Atul D. Sontakke

Enhanced 2 μm broad-band emission and NIR to visible frequency up-conversion from Ho3+/Yb3+ co-doped Bi2O3-GeO2-ZnO glasses.

In this work, a new and non-conventional oxide glass composition based on Bi2O3-GeO2-ZnO system has been formulated with an aim to realize low phonon oxide glass and elucidate its performance when co-doped with Ho(3+)/Yb(3+) for the energy transfer based NIR emission at 2 μm from Ho(3+) ions under Yb(3+) excitation. The glass with 1.0 mol% Ho2O3 and 0.5 mol% Yb2O3 has exhibited maximum energy transfer rate (3602 s(-1)) and energy transfer efficiency (65.92%). Important radiative properties have been predicted for emission transitions of Ho(3+) ions using intensity parameters derived from measured absorption spectra using standard Judd-Ofelt theory. At lower acceptor ion concentration (0.1 mol%), an efficient NIR to visible up-conversion emission has been observed based on two photon absorption process which has found to be reduced significantly at higher Ho(3+) concentrations with simultaneous enhancement in 2 μm emission.
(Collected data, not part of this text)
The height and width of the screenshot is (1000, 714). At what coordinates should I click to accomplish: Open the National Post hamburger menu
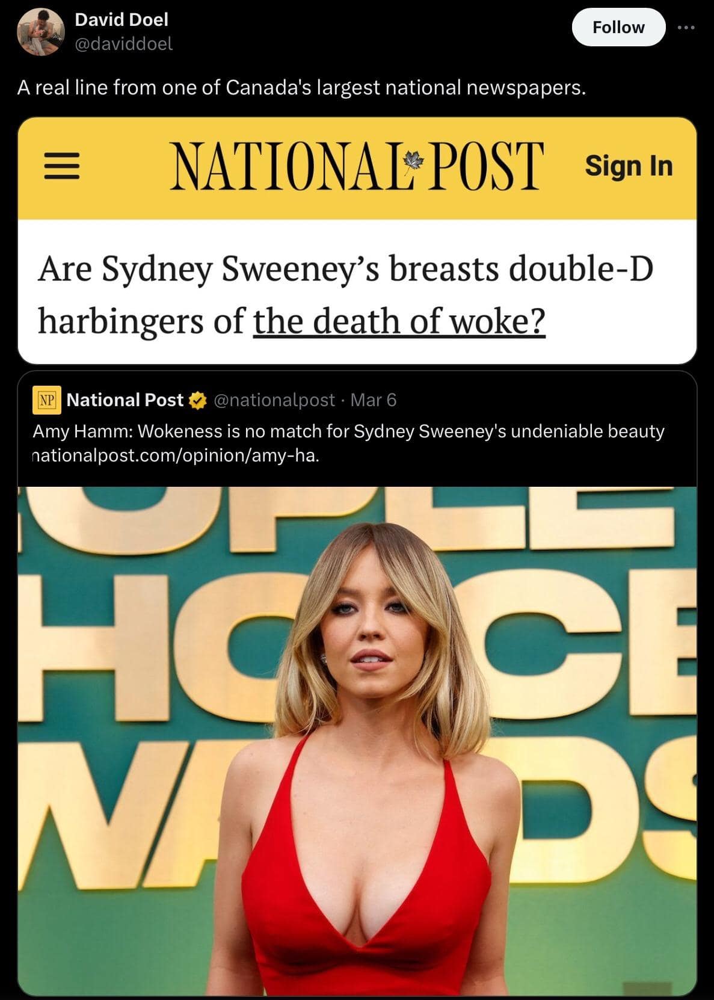click(x=61, y=167)
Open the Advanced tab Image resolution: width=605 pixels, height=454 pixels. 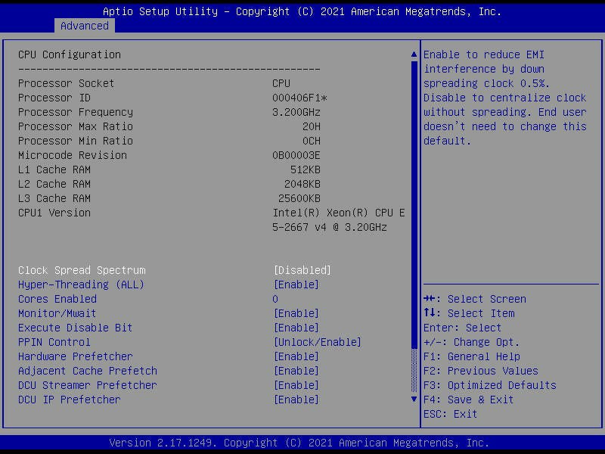(84, 26)
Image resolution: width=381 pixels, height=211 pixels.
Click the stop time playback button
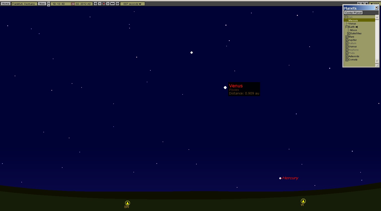coord(104,4)
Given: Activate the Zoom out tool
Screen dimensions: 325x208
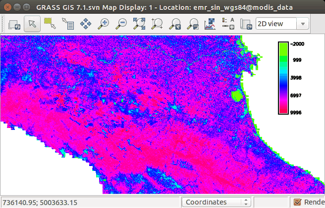Looking at the screenshot, I should click(x=121, y=24).
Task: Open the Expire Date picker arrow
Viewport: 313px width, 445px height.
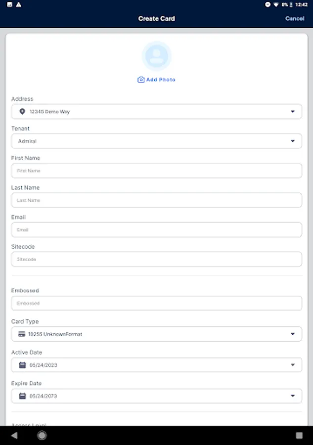Action: [x=293, y=396]
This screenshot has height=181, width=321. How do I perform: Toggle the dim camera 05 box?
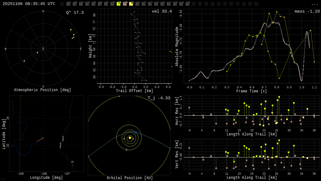tap(93, 4)
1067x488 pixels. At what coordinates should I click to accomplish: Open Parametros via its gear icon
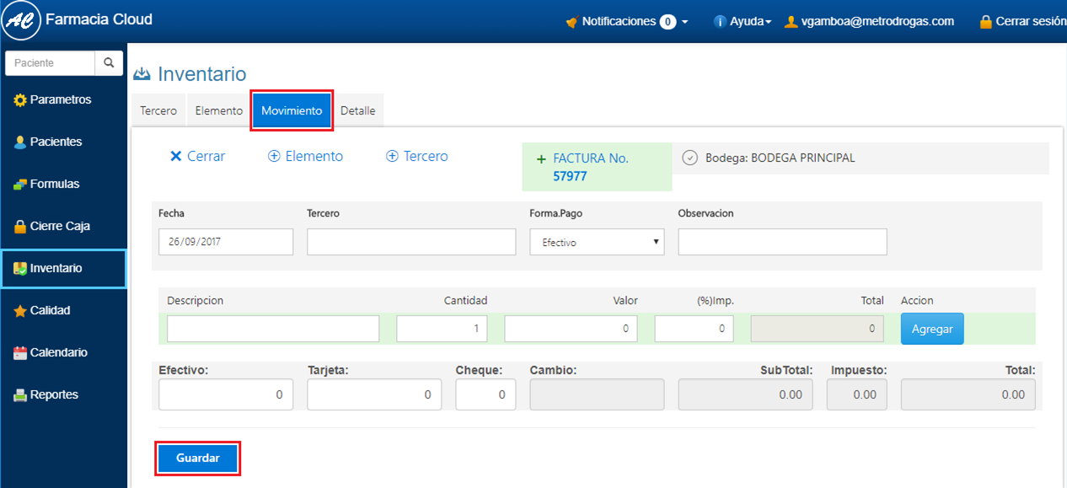20,100
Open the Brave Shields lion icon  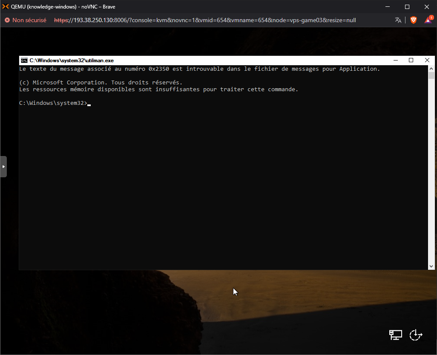point(413,20)
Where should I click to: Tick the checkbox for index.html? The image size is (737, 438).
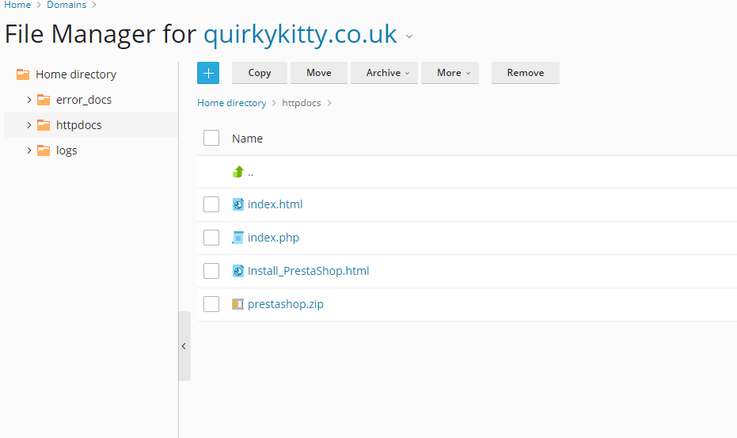(x=211, y=204)
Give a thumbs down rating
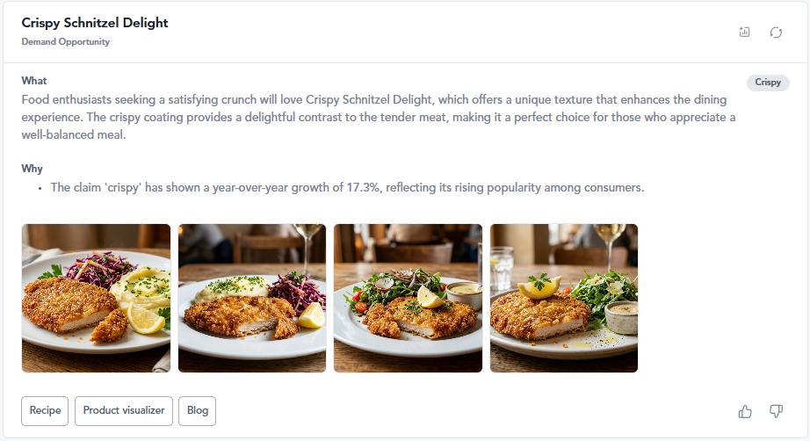 [776, 411]
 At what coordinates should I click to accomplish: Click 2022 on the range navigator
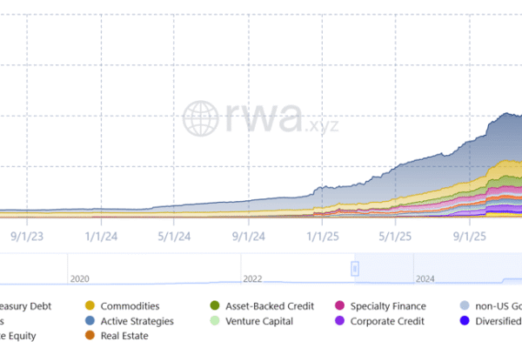252,279
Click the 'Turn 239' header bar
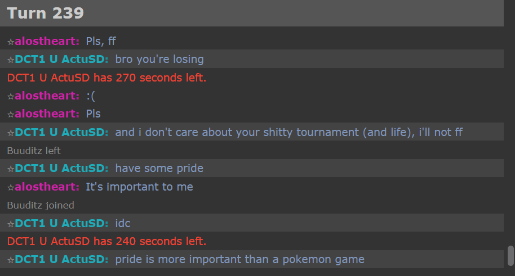Viewport: 515px width, 276px height. point(251,13)
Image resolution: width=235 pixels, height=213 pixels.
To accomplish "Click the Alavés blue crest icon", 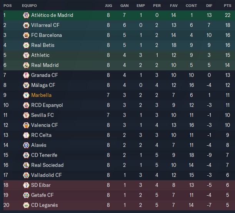I will pyautogui.click(x=26, y=145).
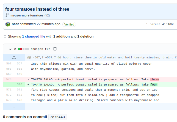
Task: Open parent commit 41c906c
Action: click(168, 24)
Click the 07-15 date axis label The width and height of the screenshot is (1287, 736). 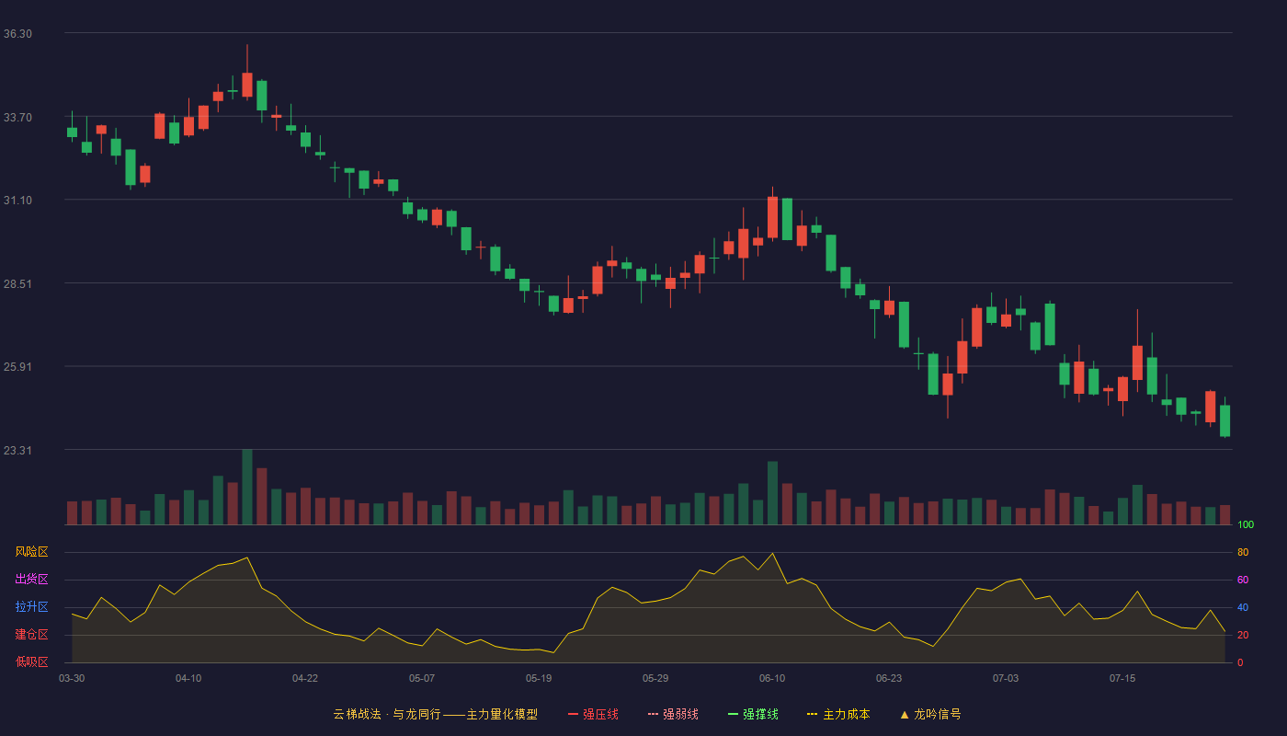1122,678
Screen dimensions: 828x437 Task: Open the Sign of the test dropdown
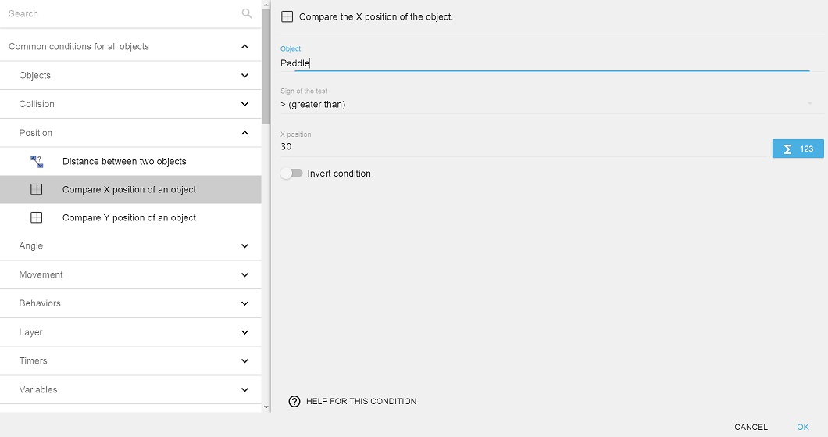tap(545, 104)
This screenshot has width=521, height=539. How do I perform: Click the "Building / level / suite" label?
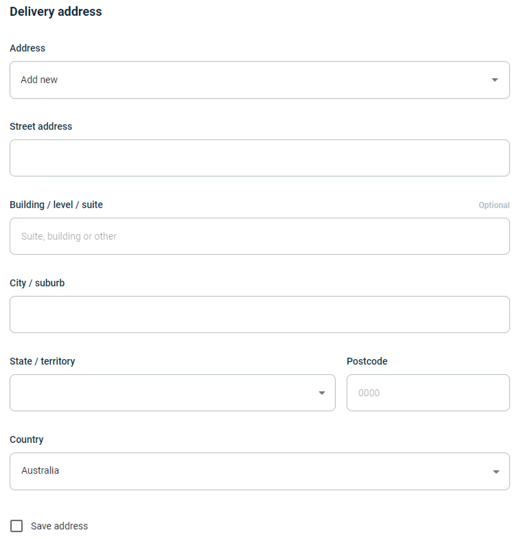click(x=56, y=205)

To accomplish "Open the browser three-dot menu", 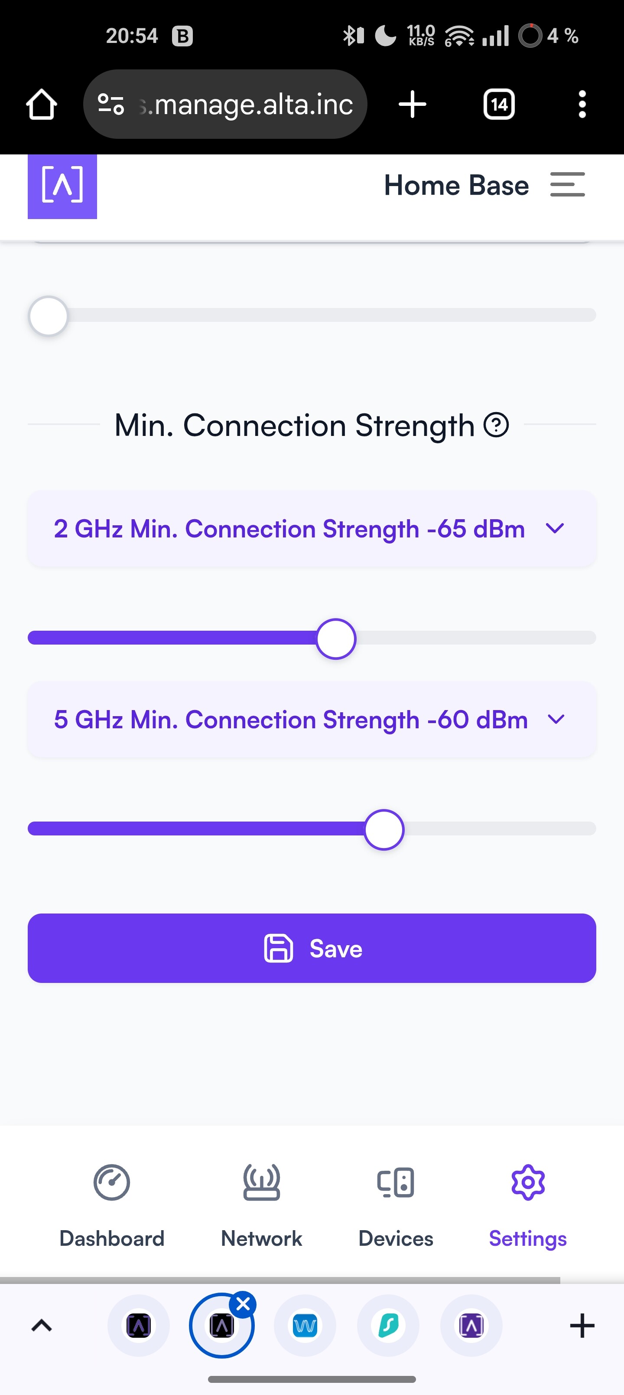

Hence, this newly developed glass codoped with Yb(3+)/Ho(3+) is promising glass for sensitized 2 μm emission applications as broad band tunable lasers because of the combination of low phonon energy (707 cm(-1)), high energy transfer efficiency, moderately high emission cross-section (5.33×10(-21) cm(2)) and larger effective half-width of the emission band value of 169 nm.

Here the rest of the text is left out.